File Metadata Extraction API

The Synvo API provides intelligent metadata extraction from uploaded files. Extract structured summaries, content, and hashtags from documents, images, videos, and web pages to enable powerful search and discovery capabilities.

Authentication

All endpoints require authentication via:

API Key: X-API-Key: <token>

Base URL

https://api.synvo.ai

Get Metadata by File ID

Retrieves extracted metadata for a specific file using its unique identifier.

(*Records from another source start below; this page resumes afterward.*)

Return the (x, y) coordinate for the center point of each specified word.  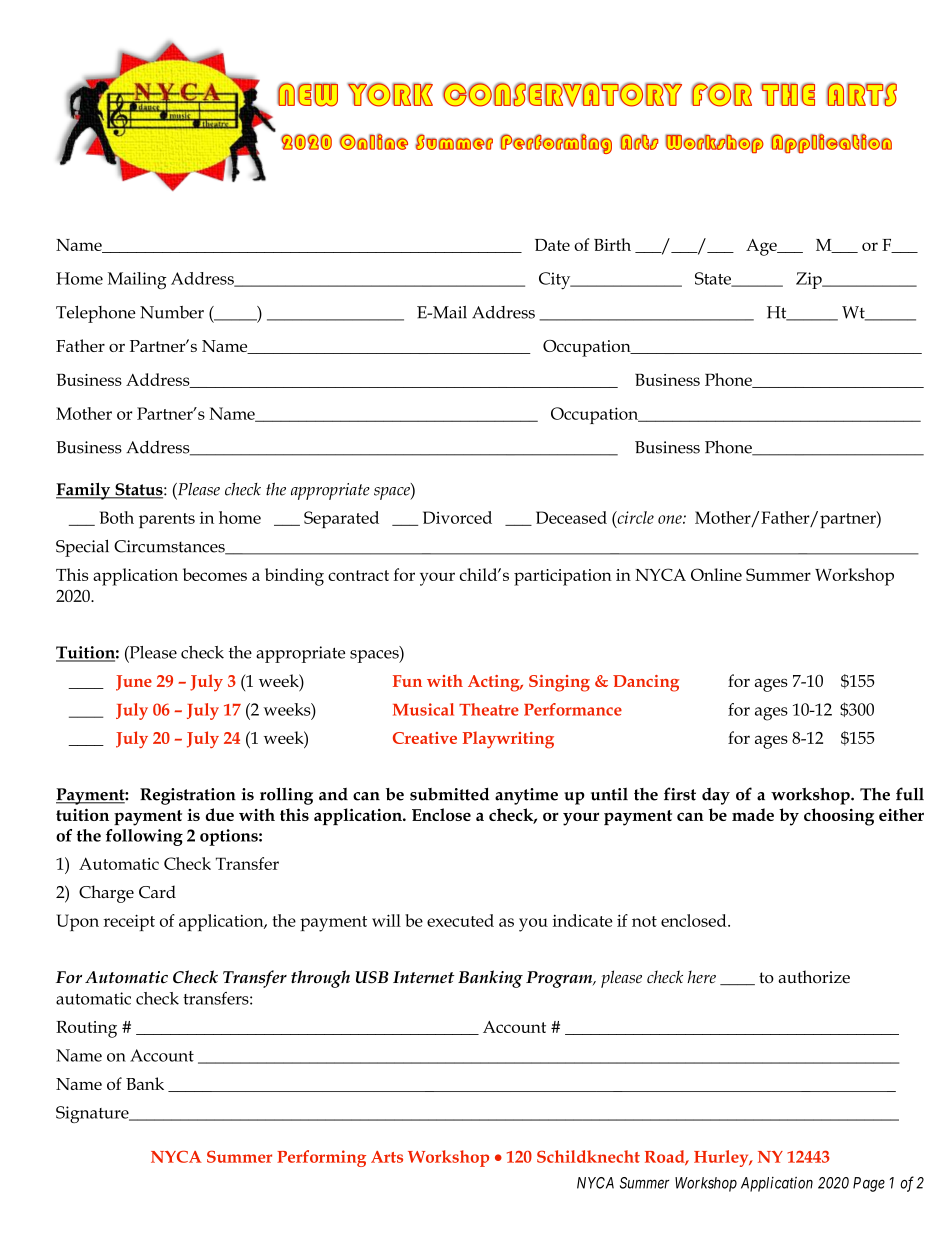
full (910, 794)
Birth (612, 244)
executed (460, 920)
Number (172, 312)
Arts (387, 1157)
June (134, 683)
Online (716, 574)
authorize (814, 977)
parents (167, 520)
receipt (129, 922)
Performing (321, 1158)
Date (552, 245)
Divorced (457, 517)
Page (869, 1184)
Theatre (489, 709)
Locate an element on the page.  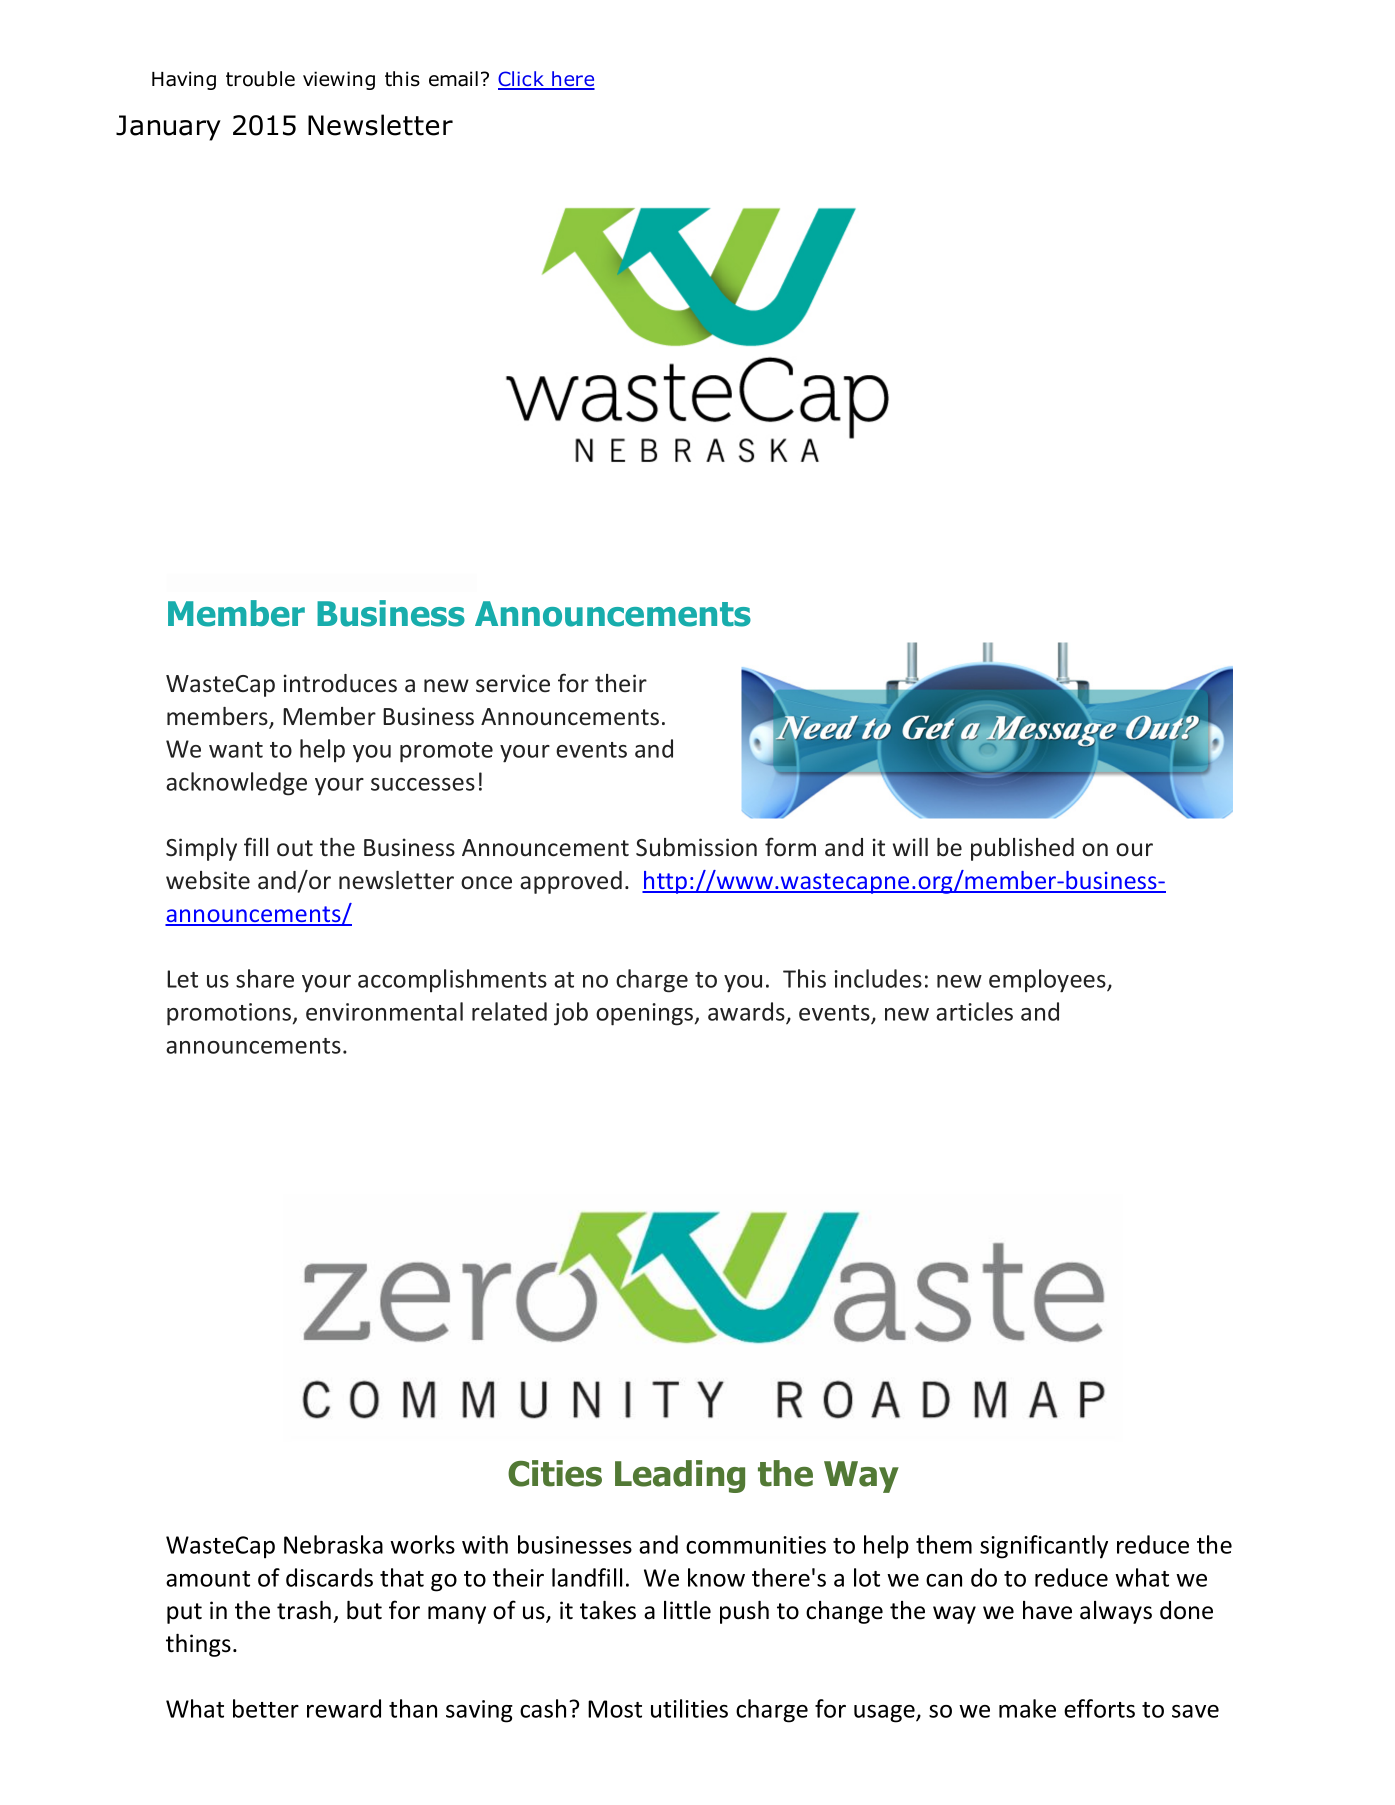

Endpoint: GET /metadata/search_by_id/{file_id}/

Path Parameters

Parameter	Type	Required	Description
`file_id`	string	Yes	Unique file identifier returned from upload

Query Parameters

Parameter	Type	Default	Description
`sub_user_name`	string	default	Optional sub-user name under the authenticated account

Example Request

curl -X GET "https://api.synvo.ai/metadata/search_by_id/doc_abc123xyz/" \
  -H "X-API-Key: ${API_TOKEN}" \
  -H "Content-Type: application/json"

import requests

api_token = "<API_TOKEN>"
file_id = "doc_abc123xyz"
url = f"https://api.synvo.ai/metadata/search_by_id/{file_id}/"
headers = {
    "X-API-Key": api_token,
    "Content-Type": "application/json"
}

response = requests.get(url, headers=headers, timeout=30)
response.raise_for_status()
print(response.json())

const apiToken = "<API_TOKEN>";
const fileId = "doc_abc123xyz";

const response = await fetch(
  `https://api.synvo.ai/metadata/search_by_id/${fileId}/`,
  {
    method: "GET",
    headers: {
      "X-API-Key": apiToken,
      "Content-Type": "application/json"
    }
  }
);

if (!response.ok) {
  throw new Error(`Request failed: ${response.status}`);
}

console.log(await response.json());

Example Response

{
  "summary": "This research paper explores the implementation of RAG (Retrieval-Augmented Generation) systems in enterprise environments. The document covers architecture patterns, performance optimizations, and real-world case studies from Fortune 500 companies. Key findings include a 40% improvement in response accuracy and 60% reduction in hallucinations when implementing hybrid retrieval strategies.",
  "content": "Title: Enterprise RAG Systems: Architecture and Implementation\nAuthor: Dr. Sarah Chen, Prof. Michael Zhang\nInstitution: Stanford AI Lab\nPublication Date: November 2024\nAbstract: Retrieval-Augmented Generation (RAG) has emerged as a critical technology for enterprise AI applications...\nKeywords: RAG, Enterprise AI, Vector Databases, Hybrid Search\n1. Introduction\nThe adoption of large language models in enterprise settings has accelerated dramatically...\n2. Architecture Overview\n2.1 Vector Database Selection\n2.2 Embedding Models\n2.3 Retrieval Strategies\n3. Performance Metrics\n- Latency: <100ms for 95th percentile\n- Accuracy: 92% on domain-specific benchmarks\n- Scalability: Tested up to 10M documents",
  "hash_tags": [
    "#RAG",
    "#EnterpriseAI",
    "#VectorDatabases",
    "#MachineLearning",
    "#NLP",
    "#InformationRetrieval",
    "#AIArchitecture",
    "#PerformanceOptimization"
  ]
}

Response Codes

200 - Metadata retrieved successfully
400 - Invalid request
401 - Unauthorized
404 - File ID not found

Get Metadata by File Path

Retrieves extracted metadata for a specific file using its storage path.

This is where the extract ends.